I can't remember exactly where it was, but around Christmas 2004 I had a sinking, gut-wrenching, heart-breaking realisation that I was thin. And still unhappy. In one of the rare snap-shot moments I had of seeing myself more or less as I was - at that point, a very thin, sad-looking girl - it came to me: I was thin and not happy. Thinness didn't bring the happiness it promised. I wasn't any prettier; I wasn't any cleverer; my problems were still there. 'Sinking feeling' doesn't describe it. It is one of the scariest, most hopeless times of my life. Not long after, I gave up. And the bingeing began.

Occasion Two: Standing on the edge

I was living in a foreign country as part of my university degree and Occasion One had occured a month or two earlier. My memories of this time are dark. I lived in a self-contained bedsit student room, made of stone. My first night there, I slept in a scratchy brown blanket and cried. The time was full of half-conscious moments. I struggled to make friends because I so wanted to be alone, yet was so desperate for someone to care I did things that make my toes crawl now; so degrading. I lost my best friend at the time, who seemed to turn against me. People stopped talking to me and I didn't know why. I was lonely, exhausted and bingeing on chocolate and cakes (nutella straight out the jar) because I didn't know what foods I'd like and was starving still from my anorexic year.
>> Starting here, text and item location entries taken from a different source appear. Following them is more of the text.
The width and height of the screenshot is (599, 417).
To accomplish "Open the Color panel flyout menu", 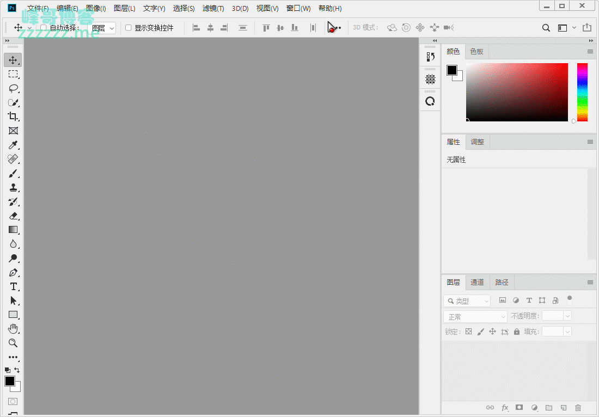I will click(590, 51).
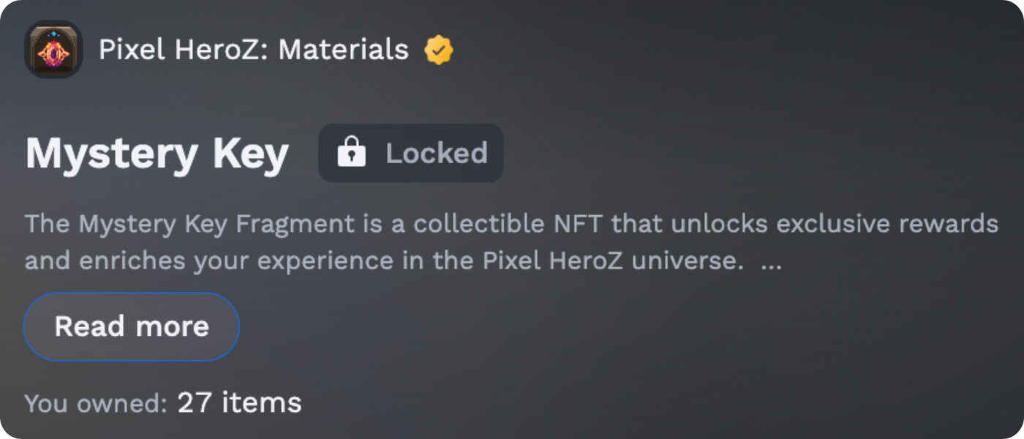This screenshot has height=439, width=1024.
Task: Click the Mystery Key title heading
Action: (x=157, y=154)
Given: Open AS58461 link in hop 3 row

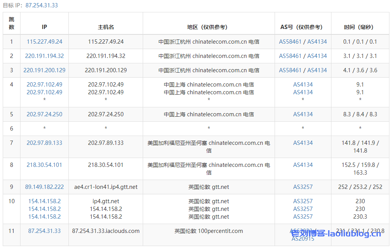Looking at the screenshot, I should [290, 70].
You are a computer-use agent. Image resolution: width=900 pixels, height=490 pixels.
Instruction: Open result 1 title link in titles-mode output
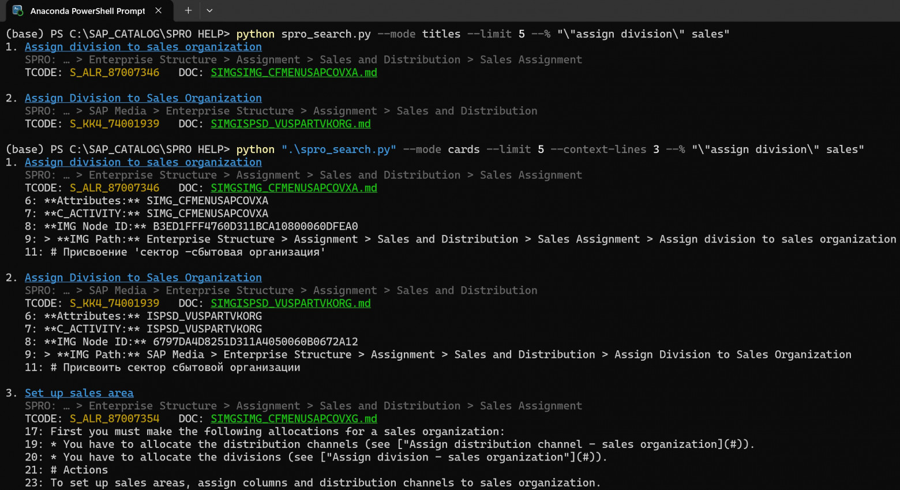point(143,47)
Later, I realised my behaviour was probably erratic and off-putting to those around me, who couldn't - or didn't want to - understand.
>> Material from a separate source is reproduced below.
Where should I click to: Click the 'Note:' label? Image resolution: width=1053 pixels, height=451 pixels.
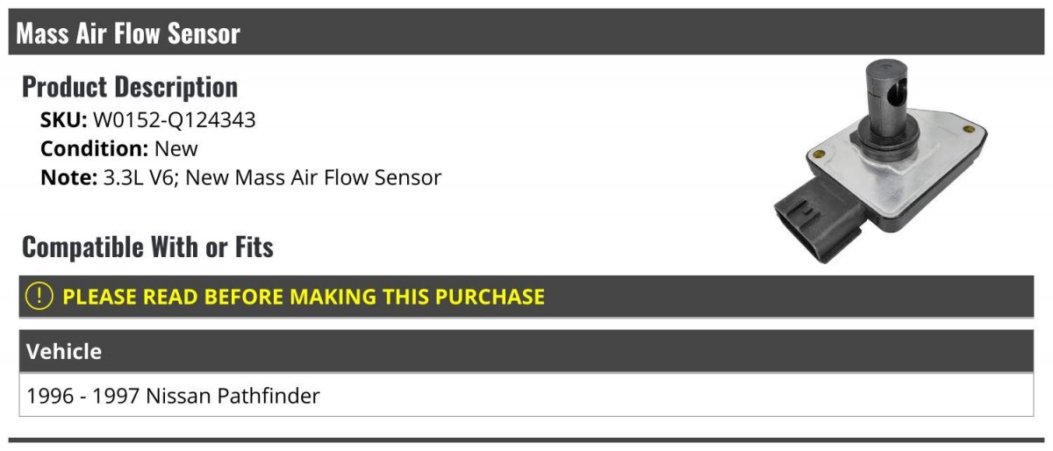pos(68,178)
I knew I needed help, so came all the way back to England to see a doctor here, who would understand me (language issues). He was awful. He told me I "wasn't thin, but wasn't fat" and not to worry. I had spilled my guts out to this man - this stranger who scared me as it was ( a nurse set me off on my road to losing weight - another story) - and he threw it back at me. May as well have spat on me and finished the job off, really.

One day, upon returning abroad, I think I'd had a row with the ex-best friend on the way to/from school. I remember waiting alone for the train, edging closer to the side of the platform. I wanted to jump. I wanted it all to end. I was just afraid of hurting the people I loved, and afraid, I guess, that even if I did jump, it wouldn't end. Scary.
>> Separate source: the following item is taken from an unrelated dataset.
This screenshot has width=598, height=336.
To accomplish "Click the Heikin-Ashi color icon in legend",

Whilst I have had many dark moments since, these stand out for me as most poignant. I learnt that controlling food didn't help me control my life, and the dark bits in it. And I learnt that even at the bleakest times, we are never really alone. I've never been so far gone since, and I hope never to be again. So I guess what I'm saying is shit happens. The dark times come, and most often, they fade a little and you carry on. Sometimes all you can do is carry on and hope the bright times come. And when they do, you really, REALLY see them.